Aquel castillo

Llevaba varias semanas de camino. Había conseguido atravesar el Pantano de la Desesperación y había logrado rodear el Lago de las Lamentaciones. Ahora, a través del Desierto Interminable era todo más relajado. Había sido un camino duro, pero esta última etapa le permitía recuperar fuerzas. El paisaje podía ser monótono, pero al menos era predecible.

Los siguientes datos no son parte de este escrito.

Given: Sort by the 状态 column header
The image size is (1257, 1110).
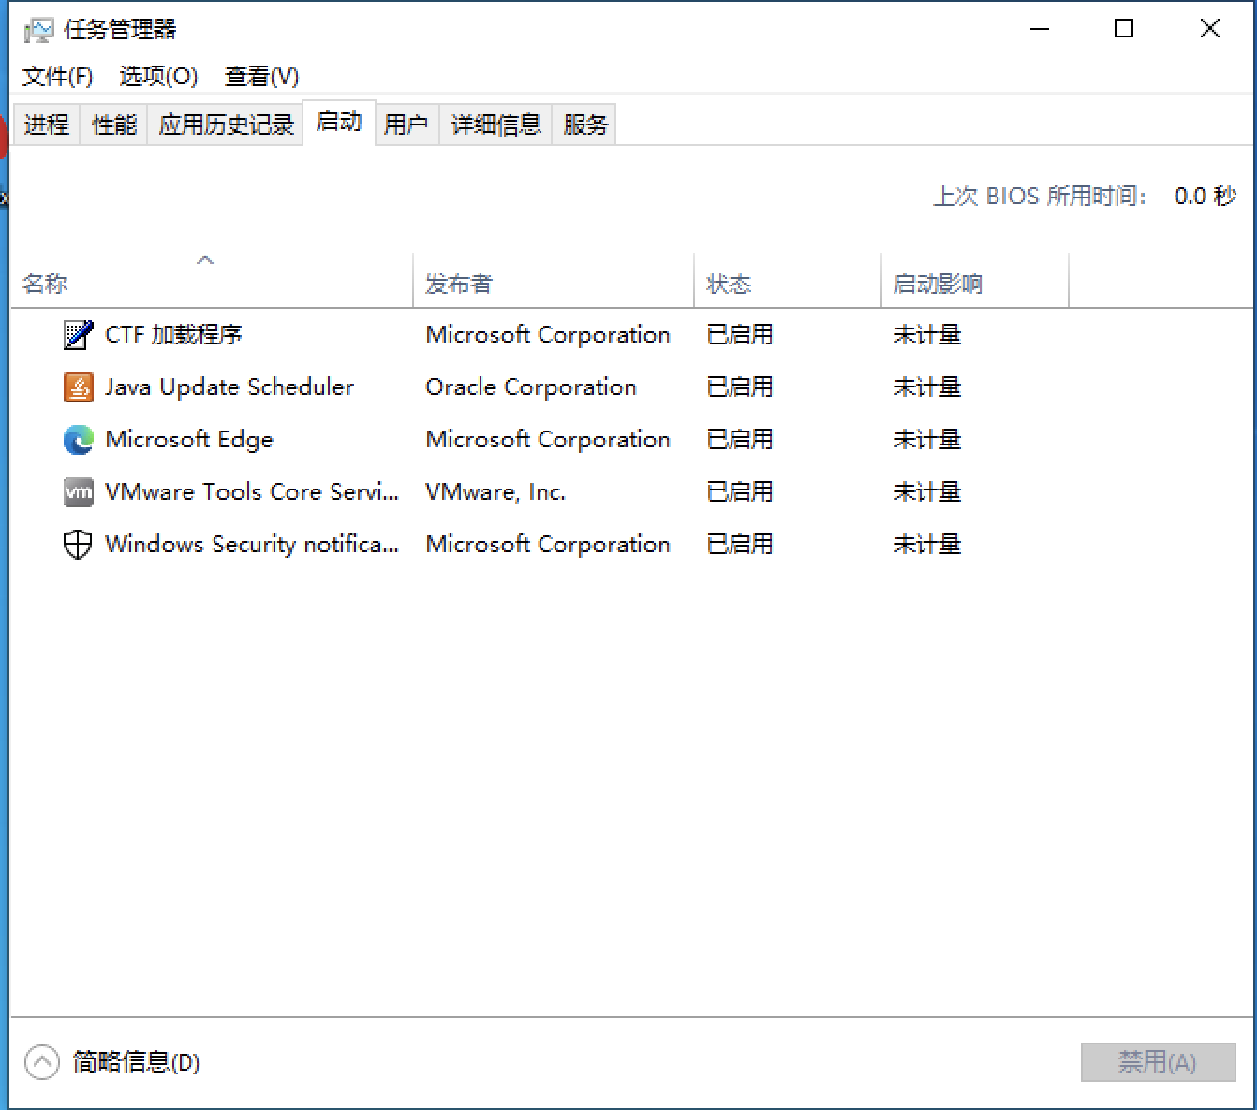Looking at the screenshot, I should click(729, 284).
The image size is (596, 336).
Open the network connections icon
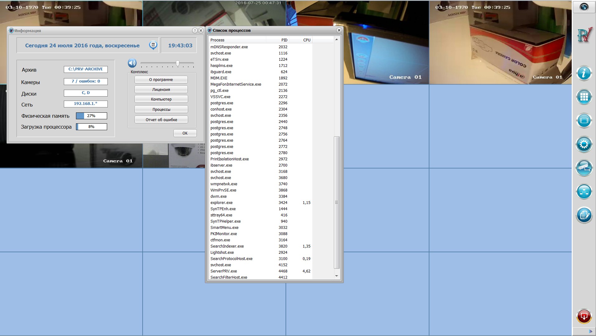pyautogui.click(x=584, y=192)
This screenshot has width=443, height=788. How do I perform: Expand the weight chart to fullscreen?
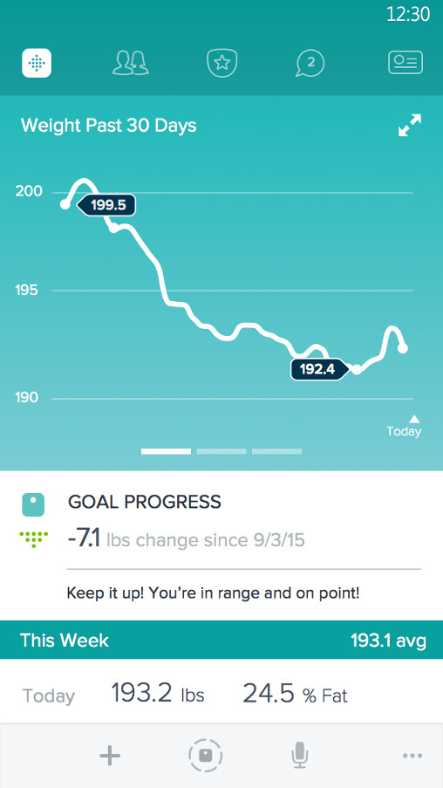pos(409,125)
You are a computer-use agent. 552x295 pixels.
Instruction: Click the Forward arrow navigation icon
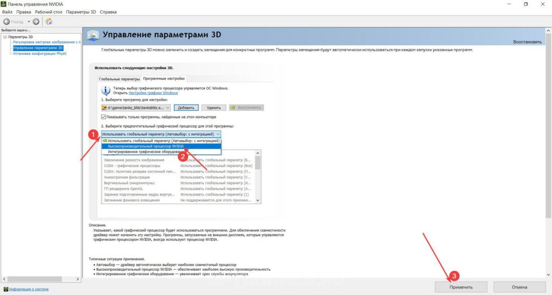pyautogui.click(x=36, y=22)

Era una estampa brillante, le gustaba el contraste de su caballo negro con sus ropajes blancos. Ahora un poco más amarillentos, por toda la suciedad del viaje, pero seguían siendo un cuadro digno de ser pintado. Y ella lo sabía. Era una princesa guerrera, valiente y osada. Se escribirían historias sobre sus aventuras mucho después de su muerte.

Tras varios días de camino, allí estaba. Finalmente. El dragón custodiando el castillo. La última prueba antes de poder liberarle. Azuzó a su corcel y desenvainó la espada. No le costó mucho conseguir hacer huir al dragón. Seguramente él también había oído hablar de sus hazañas. O quizás simplemente le asustó la fiereza sin miedo con la que corrió a su encuentro. El caso es que huyó, dejando el camino libre.

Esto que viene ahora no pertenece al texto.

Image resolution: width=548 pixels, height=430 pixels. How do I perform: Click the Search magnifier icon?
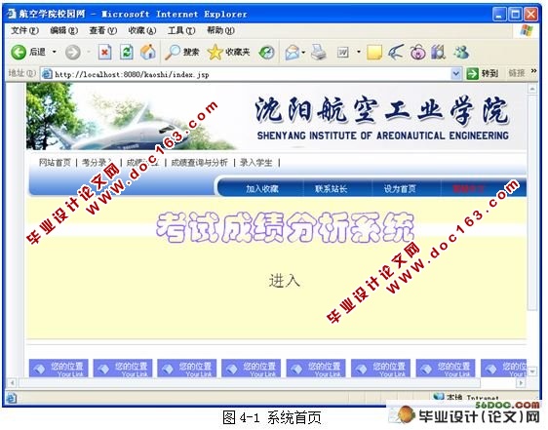(173, 52)
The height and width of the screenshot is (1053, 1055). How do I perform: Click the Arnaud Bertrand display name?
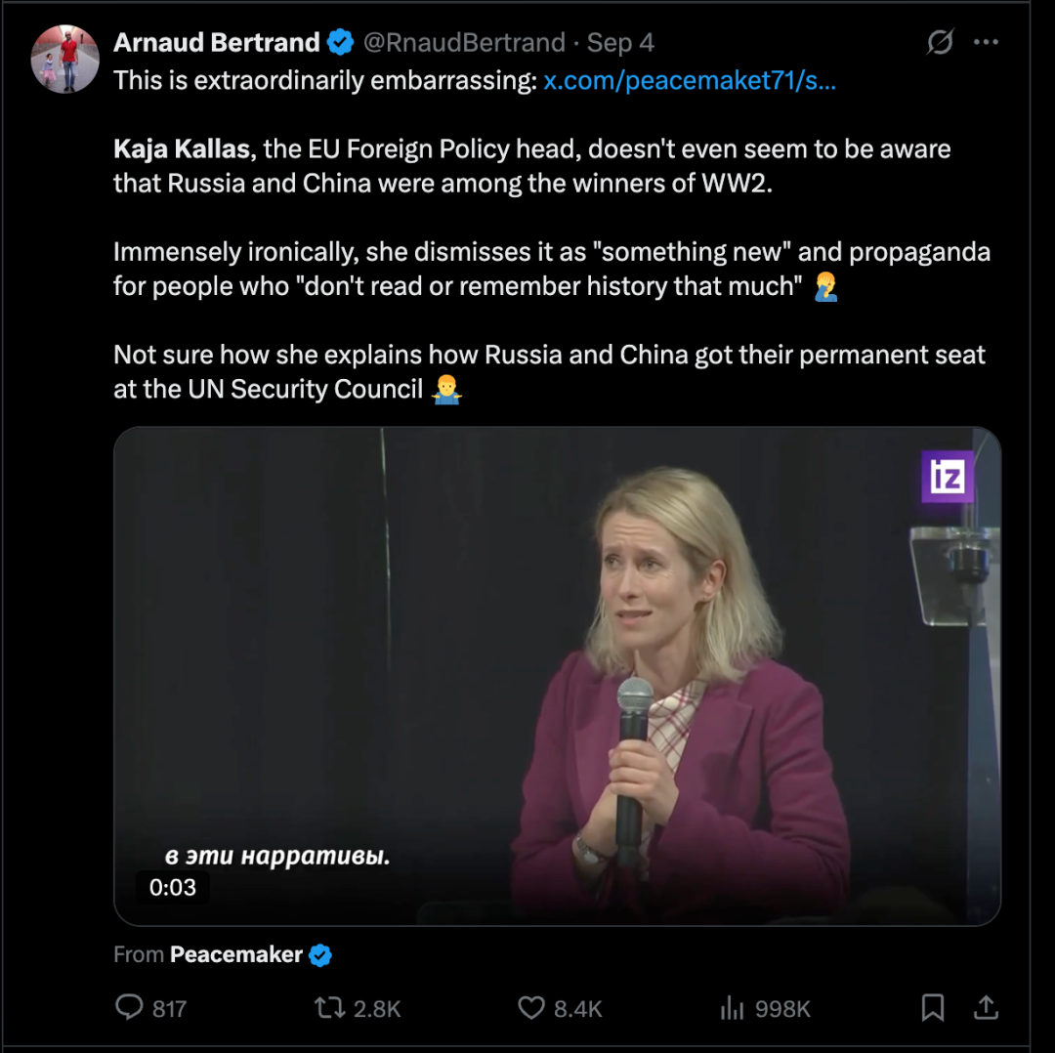point(217,42)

Ella llamó a la puerta y entró. Él parecía que la estaba esperando, vestido como un digno príncipe azul. Alto, guapo, desgarbado.

Ambos se miraron.

Él sonrió, con esa sonrisa suya que le conseguía todo lo que se proponía.

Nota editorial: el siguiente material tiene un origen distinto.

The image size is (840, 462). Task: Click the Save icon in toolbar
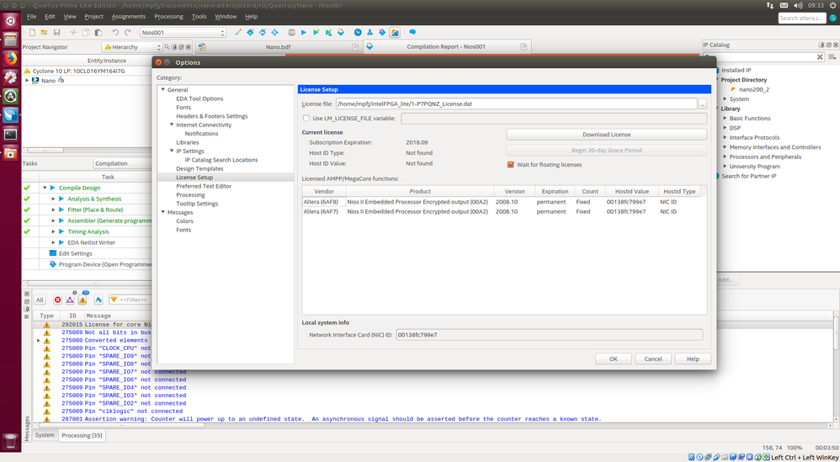click(56, 33)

Ella le devolvió la sonrisa, con esa sonrisa que desarmaba a todos.

Durante unos segundos, se miraron en silencio. Ella, finalmente, rompió el silencio con su suave voz aterciopelada:

-Lo siento, tu princesa está en otro castillo.

Y se fue, dando media vuelta y dejando la puerta abierta, por si él quería irse.